[Start of Attachment]
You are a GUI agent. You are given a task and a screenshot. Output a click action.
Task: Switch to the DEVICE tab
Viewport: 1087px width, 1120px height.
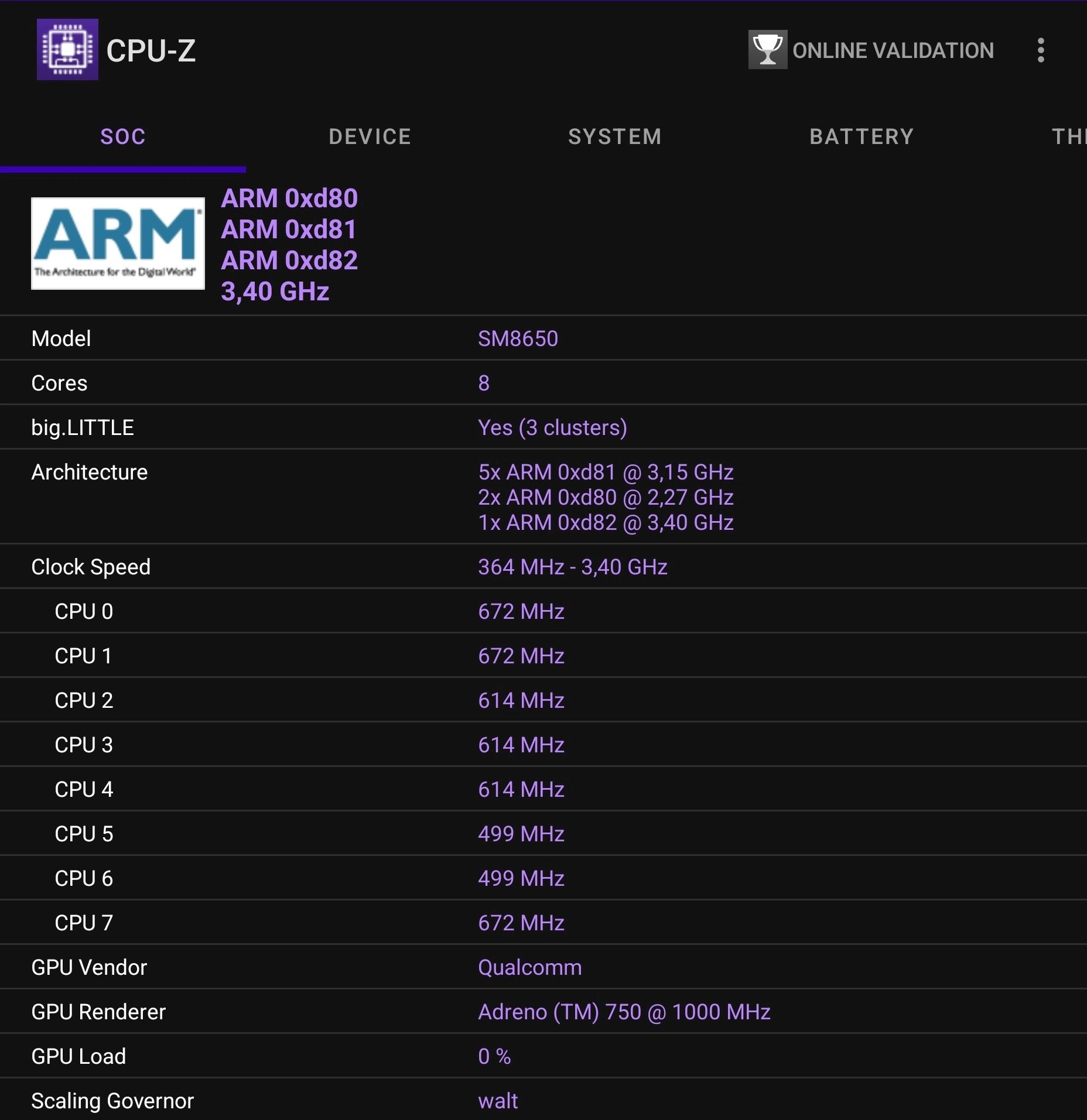click(x=370, y=136)
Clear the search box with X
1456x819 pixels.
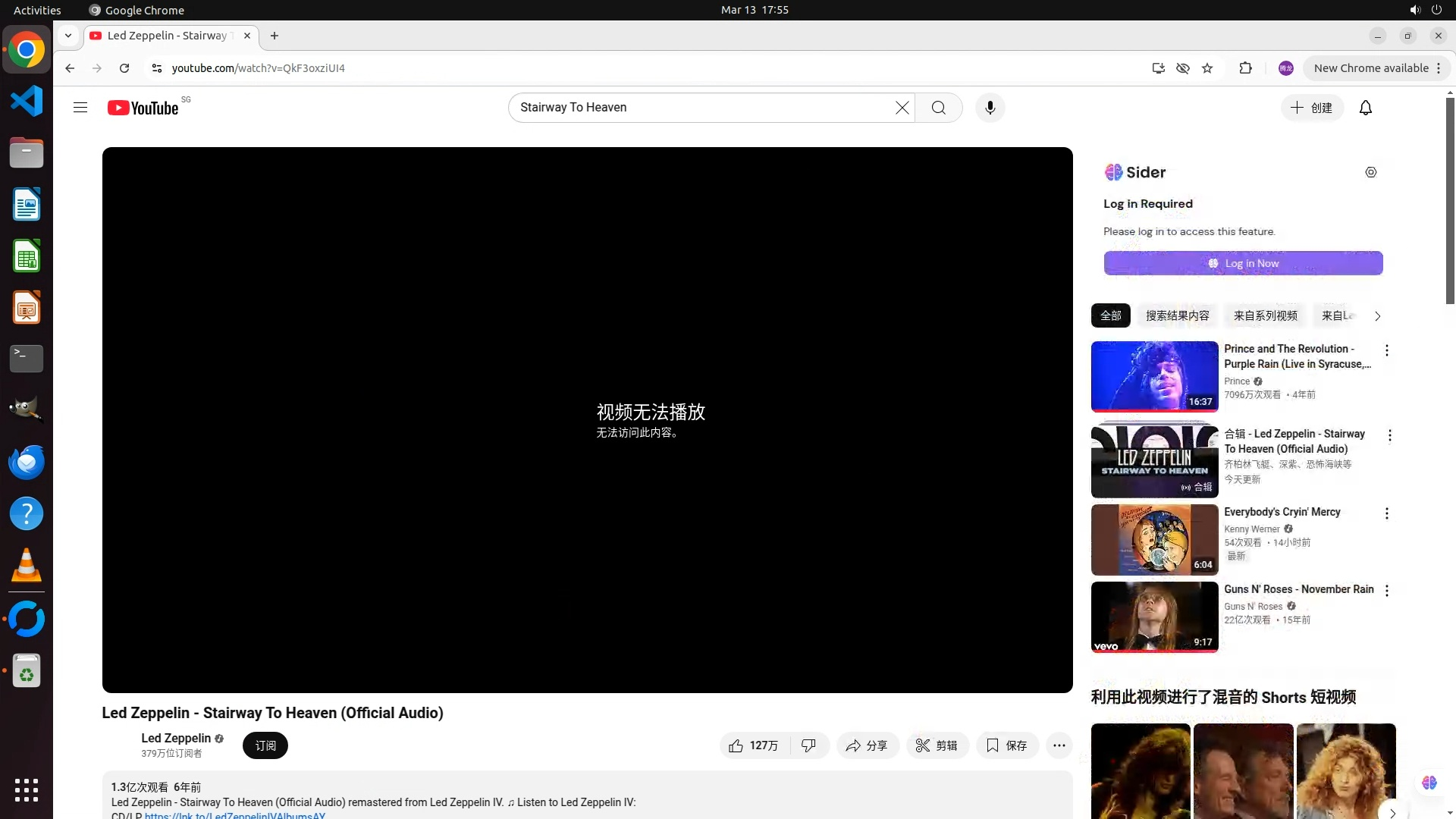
[End of Attachment]
Task requirements: All of the entries above need to be repeated exactly, minus the pictures.

Expected output:
You are a GUI agent. You are given a task and a screenshot. Output a click action.
Task: Switch to the DEVICE tab
Viewport: 1087px width, 1120px height.
click(x=370, y=136)
Clear the search box with X
1456x819 pixels.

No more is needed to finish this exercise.